◆ **Exercise**: Your copy should hold exactly the lines from the one containing "Collapse the Changements section in sidebar" through the last line of the entries, and no pictures.
*-*-*
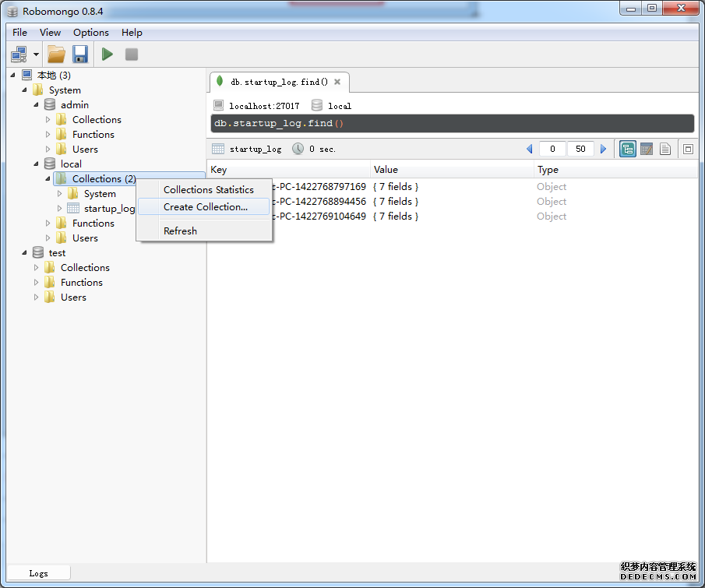The width and height of the screenshot is (705, 588).
Task: Switch to table view mode
Action: 646,149
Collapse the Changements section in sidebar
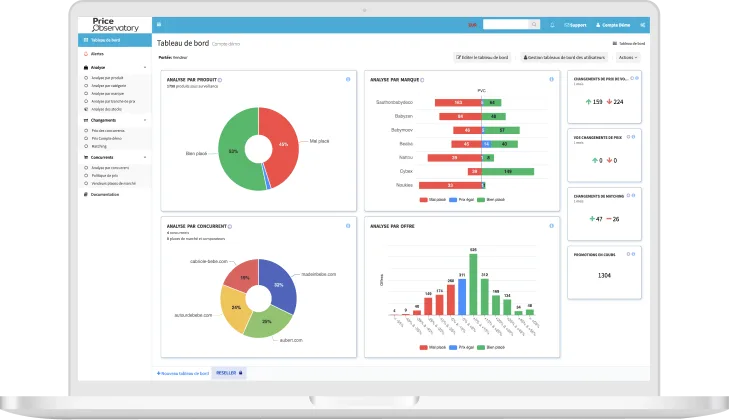 (115, 120)
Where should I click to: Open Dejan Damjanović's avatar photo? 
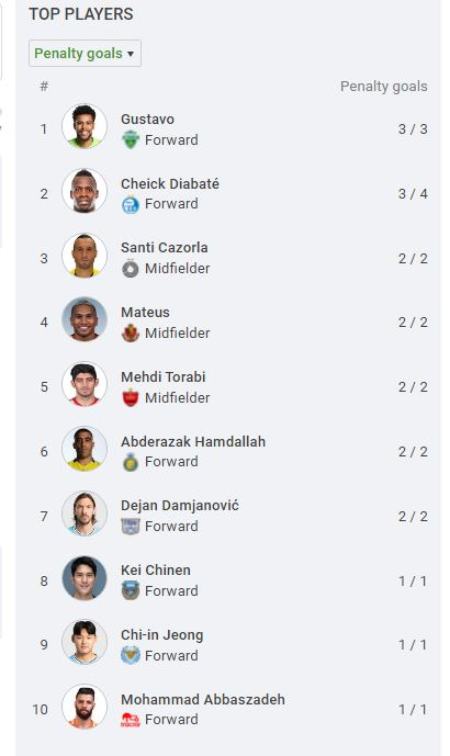coord(84,513)
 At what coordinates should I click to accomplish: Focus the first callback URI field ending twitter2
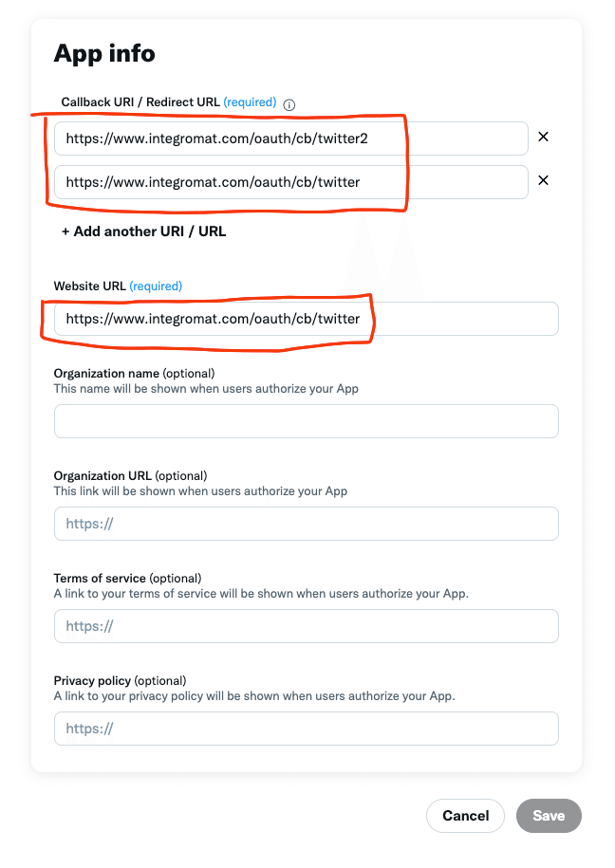[290, 139]
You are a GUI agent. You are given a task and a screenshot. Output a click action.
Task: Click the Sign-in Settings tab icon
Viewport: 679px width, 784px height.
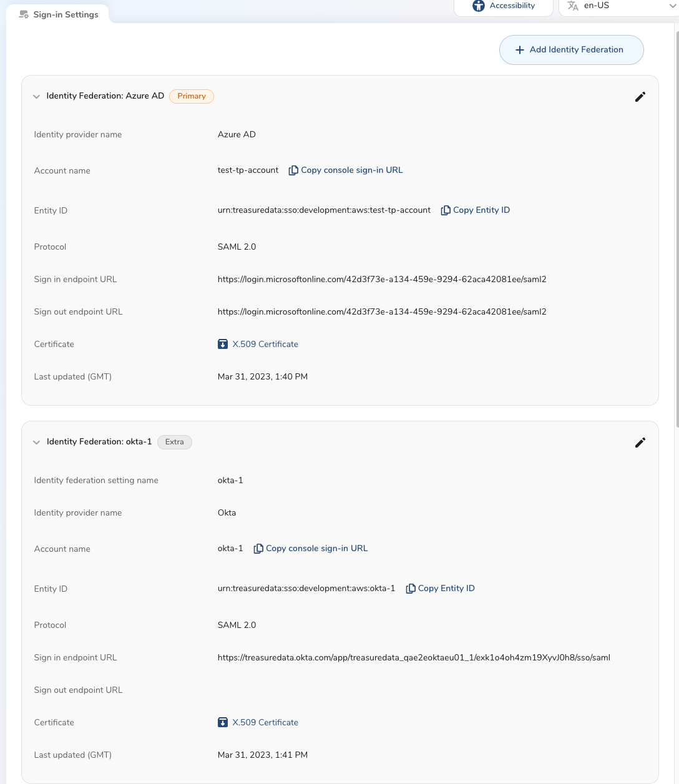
*-*-*
◆ **Answer space**:
Collapse the Changements section in sidebar
 (115, 120)
Where should I click to: Open Dejan Damjanović's avatar photo? 
coord(84,513)
 At what coordinates should I click to accomplish: Focus the first callback URI field ending twitter2
[290, 139]
You are a GUI agent. You are given a task and a screenshot. Output a click action.
Task: Click the Sign-in Settings tab icon
Viewport: 679px width, 784px height.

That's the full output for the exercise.